=== Begin Enclosure ===

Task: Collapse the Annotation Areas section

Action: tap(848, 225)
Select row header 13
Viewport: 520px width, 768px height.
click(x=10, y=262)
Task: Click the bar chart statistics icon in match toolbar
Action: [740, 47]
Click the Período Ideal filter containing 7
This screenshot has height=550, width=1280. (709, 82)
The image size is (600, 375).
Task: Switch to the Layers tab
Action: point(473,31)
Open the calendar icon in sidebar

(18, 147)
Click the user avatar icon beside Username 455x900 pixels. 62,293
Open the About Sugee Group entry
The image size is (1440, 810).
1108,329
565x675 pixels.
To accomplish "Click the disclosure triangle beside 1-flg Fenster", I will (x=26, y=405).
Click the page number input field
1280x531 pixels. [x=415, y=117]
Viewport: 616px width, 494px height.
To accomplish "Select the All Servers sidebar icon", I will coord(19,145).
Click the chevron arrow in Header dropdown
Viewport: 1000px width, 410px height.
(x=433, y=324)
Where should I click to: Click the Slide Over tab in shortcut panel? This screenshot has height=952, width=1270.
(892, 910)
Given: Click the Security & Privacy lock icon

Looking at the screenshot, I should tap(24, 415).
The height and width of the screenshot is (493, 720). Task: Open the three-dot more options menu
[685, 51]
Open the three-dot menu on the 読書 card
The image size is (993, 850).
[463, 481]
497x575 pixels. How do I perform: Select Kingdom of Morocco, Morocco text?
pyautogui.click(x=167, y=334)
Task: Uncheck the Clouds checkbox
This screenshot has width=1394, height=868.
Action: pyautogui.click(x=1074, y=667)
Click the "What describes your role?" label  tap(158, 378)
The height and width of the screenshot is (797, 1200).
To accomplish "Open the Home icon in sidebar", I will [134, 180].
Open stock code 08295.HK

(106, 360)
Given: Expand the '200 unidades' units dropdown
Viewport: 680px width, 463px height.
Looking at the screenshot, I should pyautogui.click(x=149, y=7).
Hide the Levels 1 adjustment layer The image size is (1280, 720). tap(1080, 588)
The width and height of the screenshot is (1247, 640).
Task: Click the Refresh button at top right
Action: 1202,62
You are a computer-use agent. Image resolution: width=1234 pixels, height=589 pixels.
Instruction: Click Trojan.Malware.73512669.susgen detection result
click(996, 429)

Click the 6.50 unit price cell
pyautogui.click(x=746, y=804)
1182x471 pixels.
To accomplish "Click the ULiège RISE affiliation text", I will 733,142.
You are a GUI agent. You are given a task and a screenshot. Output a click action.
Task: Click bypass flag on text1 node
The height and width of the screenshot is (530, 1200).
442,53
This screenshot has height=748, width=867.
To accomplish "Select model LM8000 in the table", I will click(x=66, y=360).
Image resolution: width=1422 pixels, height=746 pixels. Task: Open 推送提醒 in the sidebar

=== End Enclosure ===

**WORK REQUIRED:**
Using the listing above, retype each line exactly.

**ANSWER SPACE:**
Task: Collapse the Annotation Areas section

Action: tap(848, 225)
Select row header 13
Viewport: 520px width, 768px height.
click(x=10, y=262)
Task: Click the bar chart statistics icon in match toolbar
Action: [740, 47]
Click the Período Ideal filter containing 7
This screenshot has height=550, width=1280. (709, 82)
The image size is (600, 375).
Task: Switch to the Layers tab
Action: point(473,31)
Open the calendar icon in sidebar

(18, 147)
Click the user avatar icon beside Username 455x900 pixels. 62,293
Open the About Sugee Group entry
The image size is (1440, 810).
1108,329
565x675 pixels.
To accomplish "Click the disclosure triangle beside 1-flg Fenster", I will (x=26, y=405).
Click the page number input field
1280x531 pixels. [x=415, y=117]
Viewport: 616px width, 494px height.
To accomplish "Select the All Servers sidebar icon", I will coord(19,145).
Click the chevron arrow in Header dropdown
Viewport: 1000px width, 410px height.
(x=433, y=324)
Where should I click to: Click the Slide Over tab in shortcut panel? This screenshot has height=952, width=1270.
(892, 910)
Given: Click the Security & Privacy lock icon

Looking at the screenshot, I should tap(24, 415).
The height and width of the screenshot is (493, 720). Task: Open the three-dot more options menu
[685, 51]
Open the three-dot menu on the 読書 card
The image size is (993, 850).
[463, 481]
497x575 pixels. How do I perform: Select Kingdom of Morocco, Morocco text?
pyautogui.click(x=167, y=334)
Task: Uncheck the Clouds checkbox
This screenshot has width=1394, height=868.
Action: pyautogui.click(x=1074, y=667)
Click the "What describes your role?" label  tap(158, 378)
The height and width of the screenshot is (797, 1200).
To accomplish "Open the Home icon in sidebar", I will [134, 180].
Open stock code 08295.HK

(106, 360)
Given: Expand the '200 unidades' units dropdown
Viewport: 680px width, 463px height.
Looking at the screenshot, I should pyautogui.click(x=149, y=7).
Hide the Levels 1 adjustment layer The image size is (1280, 720). tap(1080, 588)
The width and height of the screenshot is (1247, 640).
Task: Click the Refresh button at top right
Action: 1202,62
You are a computer-use agent. Image resolution: width=1234 pixels, height=589 pixels.
Instruction: Click Trojan.Malware.73512669.susgen detection result
click(996, 429)

Click the 6.50 unit price cell
pyautogui.click(x=746, y=804)
1182x471 pixels.
To accomplish "Click the ULiège RISE affiliation text", I will 733,142.
You are a GUI agent. You are given a task and a screenshot. Output a click action.
Task: Click bypass flag on text1 node
The height and width of the screenshot is (530, 1200).
442,53
This screenshot has height=748, width=867.
To accomplish "Select model LM8000 in the table", I will click(x=66, y=360).
Image resolution: width=1422 pixels, height=746 pixels. Task: Open 推送提醒 in the sidebar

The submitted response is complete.